TASK DETAILS: Each line from the one containing "How do I perform: Click" to the end of the data must be copied exactly, the first and last included; no other lines and no pictures belong in the copy.

Records drawn from a dataset
- Opening Delimiter -
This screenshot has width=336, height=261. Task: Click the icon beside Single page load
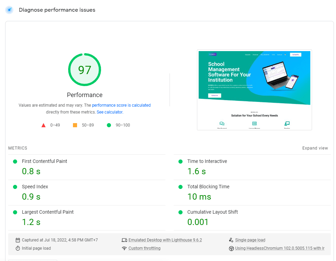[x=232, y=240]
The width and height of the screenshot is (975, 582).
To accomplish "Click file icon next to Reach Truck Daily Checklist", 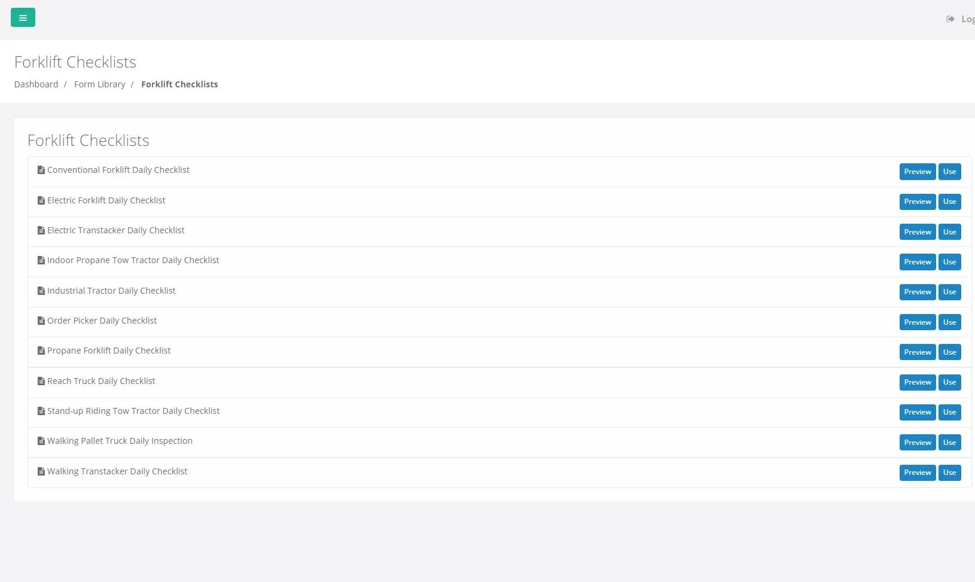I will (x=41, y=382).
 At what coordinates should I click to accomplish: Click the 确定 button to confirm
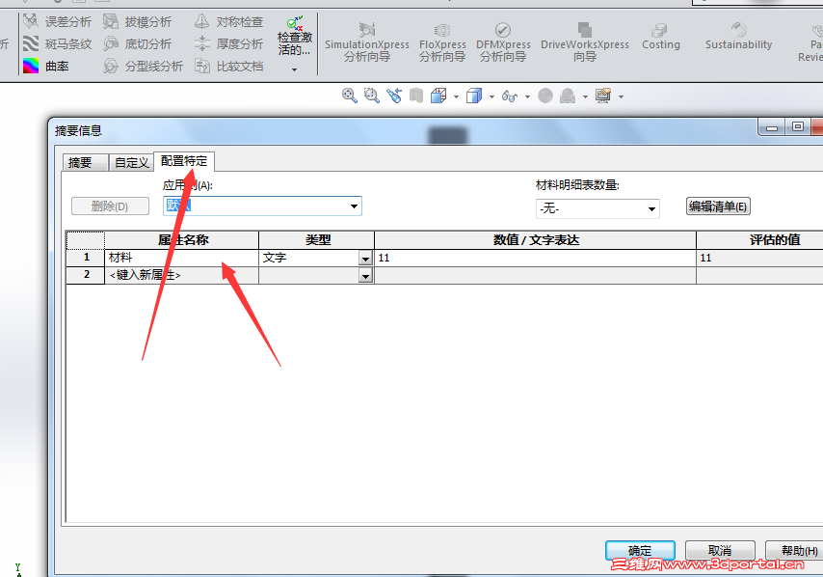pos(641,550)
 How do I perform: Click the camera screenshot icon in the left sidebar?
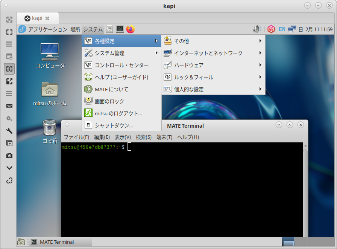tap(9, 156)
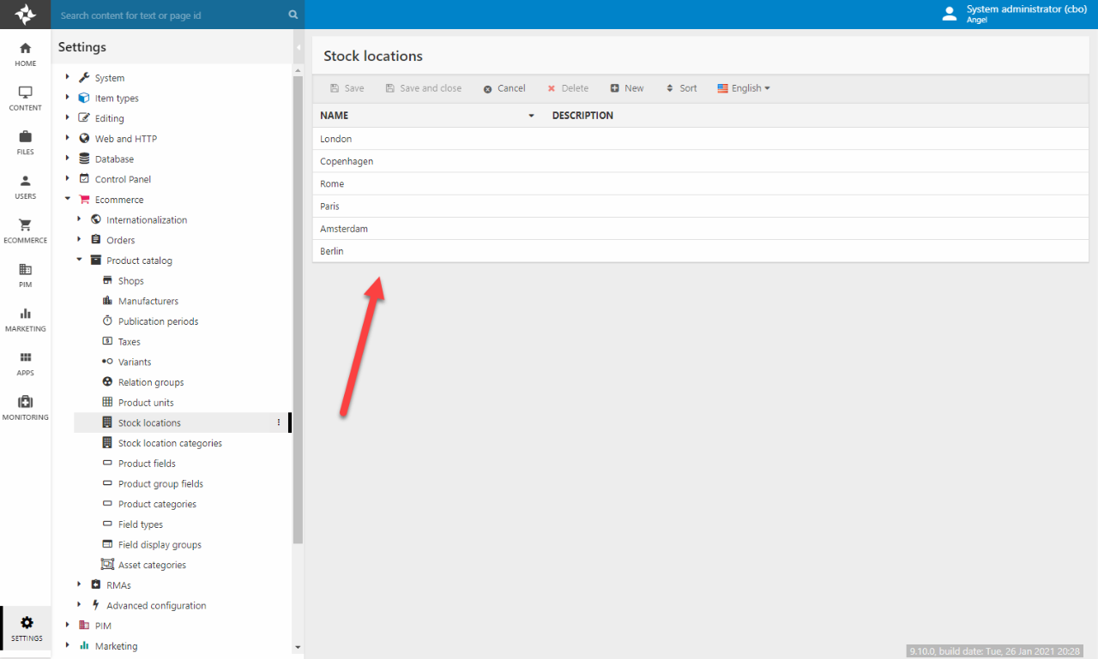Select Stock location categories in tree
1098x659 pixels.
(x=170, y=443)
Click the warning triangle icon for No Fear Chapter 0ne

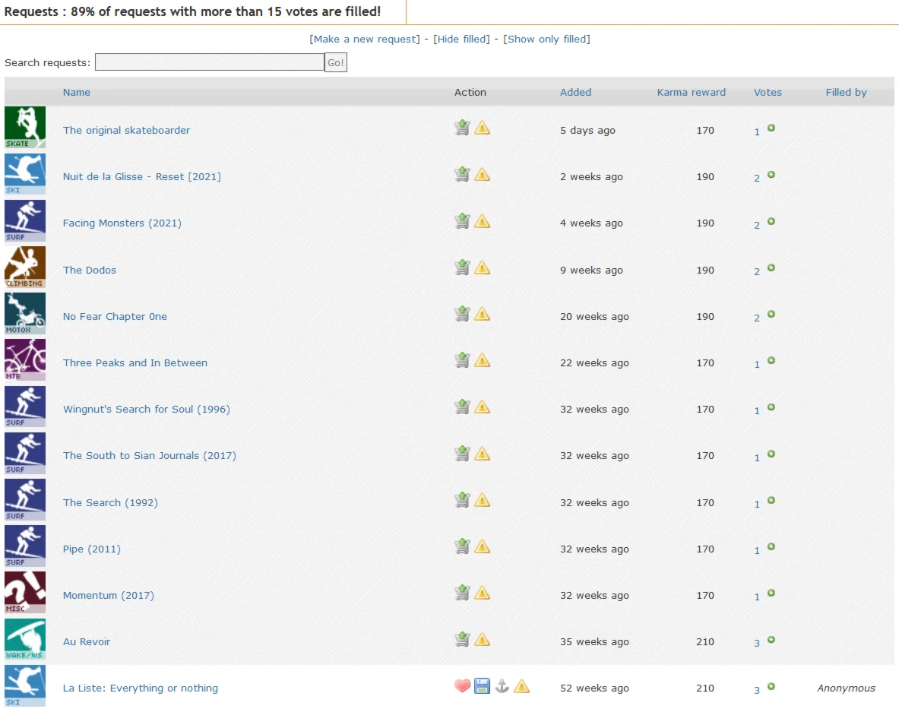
- Closing Delimiter -
COMPLETED EXERCISE:
 How do I perform: Click the camera screenshot icon in the left sidebar?
tap(9, 156)
Select Stock location categories in tree
1098x659 pixels.
(x=170, y=443)
Click the warning triangle icon for No Fear Chapter 0ne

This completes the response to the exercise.